La semilla. Por Raúl Saucedo

Libertad Dogmática

El 4 de diciembre de 1860 marcó un hito en la historia de México, un parteaguas en la relación entre el Estado Mexicano y la Iglesia. En medio de la de la “Guerra de Reforma», el gobierno liberal de Benito Juárez, refugiado en Veracruz, promulgó la Ley de Libertad de Cultos. Esta ley, piedra angular del Estado laico mexicano, estableció la libertad de conciencia y el derecho de cada individuo a practicar la religión de su elección sin interferencia del gobierno.

En aquel entonces, la Iglesia Católica ejercía un poder absoluto en la vida política y social del país. La Ley de Libertad de Cultos, junto con otras Leyes de Reforma, buscaba romper con ese dominio, arrebatándole privilegios y limitando su influencia en la esfera pública. No se trataba de un ataque a la religión en sí, sino de un esfuerzo por garantizar la libertad individual y la igualdad ante la ley, sin importar las creencias religiosas.
Esta ley pionera sentó las bases para la construcción de un México moderno y plural. Reconoció que la fe es un asunto privado y que el Estado no debe imponer una creencia particular. Se abrió así el camino para la tolerancia religiosa y la convivencia pacífica entre personas de diferentes confesiones.
El camino hacia la plena libertad religiosa en México ha sido largo y sinuoso. A pesar de los avances logrados en el lejano 1860, la Iglesia Católica mantuvo una fuerte influencia en la sociedad mexicana durante gran parte del siglo XX. Las tensiones entre el Estado y la Iglesia persistieron, y la aplicación de la Ley de Libertad de Cultos no siempre fue consistente.
Fue hasta la reforma constitucional de 1992 que se consolidó el Estado laico en México. Se reconoció plenamente la personalidad jurídica de las iglesias, se les otorgó el derecho a poseer bienes y se les permitió participar en la educación, aunque con ciertas restricciones. Estas modificaciones, lejos de debilitar la laicidad, la fortalecieron al establecer un marco legal claro para la relación entre el Estado y las iglesias.
Hoy en día, México es un país diverso en materia religiosa. Si bien la mayoría de la población se identifica como católica, existen importantes minorías que profesan otras religiones, como el protestantismo, el judaísmo, el islam y diversas creencias indígenas. La Ley de Libertad de Cultos, en su versión actual, garantiza el derecho de todos estos grupos a practicar su fe sin temor a la persecución o la discriminación.
No obstante, aún persisten desafíos en la construcción de una sociedad plenamente tolerante en materia religiosa. La discriminación y la intolerancia siguen presentes en algunos sectores de la sociedad, y es necesario seguir trabajando para garantizar que la libertad religiosa sea una realidad para todos los mexicanos.
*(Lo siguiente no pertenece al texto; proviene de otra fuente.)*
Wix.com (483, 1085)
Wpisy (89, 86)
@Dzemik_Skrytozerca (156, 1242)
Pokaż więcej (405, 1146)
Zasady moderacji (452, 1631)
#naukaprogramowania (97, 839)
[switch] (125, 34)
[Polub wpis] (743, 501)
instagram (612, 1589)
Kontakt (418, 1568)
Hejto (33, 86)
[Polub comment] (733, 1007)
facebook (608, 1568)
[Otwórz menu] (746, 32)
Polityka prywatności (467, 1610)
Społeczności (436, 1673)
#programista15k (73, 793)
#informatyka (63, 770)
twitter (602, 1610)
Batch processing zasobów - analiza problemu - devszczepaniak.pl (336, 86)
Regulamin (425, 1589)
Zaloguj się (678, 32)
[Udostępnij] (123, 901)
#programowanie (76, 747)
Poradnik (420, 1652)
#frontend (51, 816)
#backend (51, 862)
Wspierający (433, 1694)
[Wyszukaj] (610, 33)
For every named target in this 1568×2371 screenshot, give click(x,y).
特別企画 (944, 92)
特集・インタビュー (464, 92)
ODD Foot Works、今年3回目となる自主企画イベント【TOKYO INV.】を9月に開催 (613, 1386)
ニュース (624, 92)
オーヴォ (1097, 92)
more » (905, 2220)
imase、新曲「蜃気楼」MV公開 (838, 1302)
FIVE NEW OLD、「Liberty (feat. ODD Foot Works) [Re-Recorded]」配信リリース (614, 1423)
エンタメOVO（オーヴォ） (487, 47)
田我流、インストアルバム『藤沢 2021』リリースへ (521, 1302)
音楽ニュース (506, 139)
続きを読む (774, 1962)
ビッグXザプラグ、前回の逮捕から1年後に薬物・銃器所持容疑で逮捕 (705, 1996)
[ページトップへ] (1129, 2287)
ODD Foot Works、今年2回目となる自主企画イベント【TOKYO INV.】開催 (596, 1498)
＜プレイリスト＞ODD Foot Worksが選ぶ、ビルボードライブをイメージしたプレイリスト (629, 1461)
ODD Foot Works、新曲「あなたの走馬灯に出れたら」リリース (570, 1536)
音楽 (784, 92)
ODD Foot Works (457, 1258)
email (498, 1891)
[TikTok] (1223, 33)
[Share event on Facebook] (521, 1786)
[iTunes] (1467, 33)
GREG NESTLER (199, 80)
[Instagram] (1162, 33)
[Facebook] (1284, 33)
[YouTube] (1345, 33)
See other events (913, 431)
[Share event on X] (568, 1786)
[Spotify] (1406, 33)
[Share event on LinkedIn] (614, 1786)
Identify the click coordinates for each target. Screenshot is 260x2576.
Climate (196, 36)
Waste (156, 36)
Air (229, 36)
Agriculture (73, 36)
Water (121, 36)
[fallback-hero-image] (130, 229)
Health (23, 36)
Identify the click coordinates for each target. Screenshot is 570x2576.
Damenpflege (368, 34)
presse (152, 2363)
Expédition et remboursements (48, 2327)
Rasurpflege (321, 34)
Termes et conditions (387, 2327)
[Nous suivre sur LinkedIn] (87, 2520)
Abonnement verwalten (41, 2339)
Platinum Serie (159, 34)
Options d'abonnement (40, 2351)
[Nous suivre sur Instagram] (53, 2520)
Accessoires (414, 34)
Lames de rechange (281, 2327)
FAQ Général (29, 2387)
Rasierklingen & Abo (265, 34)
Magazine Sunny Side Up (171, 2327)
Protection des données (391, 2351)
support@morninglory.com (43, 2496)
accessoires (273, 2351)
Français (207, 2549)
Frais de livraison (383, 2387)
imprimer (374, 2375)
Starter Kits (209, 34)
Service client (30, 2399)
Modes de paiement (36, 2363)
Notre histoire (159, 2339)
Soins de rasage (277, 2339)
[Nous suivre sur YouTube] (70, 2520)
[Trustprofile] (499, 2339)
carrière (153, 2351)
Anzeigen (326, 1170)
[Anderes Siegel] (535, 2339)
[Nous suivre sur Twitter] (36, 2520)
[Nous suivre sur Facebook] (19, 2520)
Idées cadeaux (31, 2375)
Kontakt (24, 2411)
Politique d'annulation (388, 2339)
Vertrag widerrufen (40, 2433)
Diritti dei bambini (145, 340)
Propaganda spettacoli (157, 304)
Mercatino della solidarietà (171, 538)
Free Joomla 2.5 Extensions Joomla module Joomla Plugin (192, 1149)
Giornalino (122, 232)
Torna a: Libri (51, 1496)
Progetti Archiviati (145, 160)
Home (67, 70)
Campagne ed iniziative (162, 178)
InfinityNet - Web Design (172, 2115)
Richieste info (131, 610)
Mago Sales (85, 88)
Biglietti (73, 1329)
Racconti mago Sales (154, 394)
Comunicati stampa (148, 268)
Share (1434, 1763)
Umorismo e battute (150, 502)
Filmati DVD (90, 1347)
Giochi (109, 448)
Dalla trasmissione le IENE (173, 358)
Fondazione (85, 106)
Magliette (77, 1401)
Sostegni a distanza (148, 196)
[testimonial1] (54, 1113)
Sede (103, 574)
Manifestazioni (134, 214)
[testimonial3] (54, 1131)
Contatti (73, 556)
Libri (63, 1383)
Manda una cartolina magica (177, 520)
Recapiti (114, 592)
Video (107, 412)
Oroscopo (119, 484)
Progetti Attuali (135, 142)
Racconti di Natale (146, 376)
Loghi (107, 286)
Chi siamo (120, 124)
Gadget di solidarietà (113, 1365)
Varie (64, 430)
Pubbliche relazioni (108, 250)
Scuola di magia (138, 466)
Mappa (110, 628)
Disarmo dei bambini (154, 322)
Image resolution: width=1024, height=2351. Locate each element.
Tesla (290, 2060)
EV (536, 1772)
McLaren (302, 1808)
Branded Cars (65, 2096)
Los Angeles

La Ley de Libertad de Cultos de 1860 fue un paso fundamental en la construcción de un México más justo y libre. A 163 años de su promulgación, su legado sigue vigente y nos recuerda la importancia de defender la libertad de conciencia y la tolerancia religiosa como pilares de una sociedad democrática y plural.
Es importante recordar que la libertad religiosa no es un derecho absoluto. Existen límites establecidos por la ley para proteger los derechos de terceros y el orden público. Por ejemplo, ninguna religión puede promover la violencia, la discriminación o la comisión de delitos.
El deseo de escribir esta columna más allá de conmemorar la fecha, me viene a deseo dado que este último mes del año y sus fechas finales serán el marco de celebraciones espirituales en donde la mayoría de la población tendrá una fecha en particular, pero usted apreciable lector a sabiendas de esta ley en mención, sepa que es libre de conmemorar esa fecha a conciencia espiritual y Libertad Dogmática.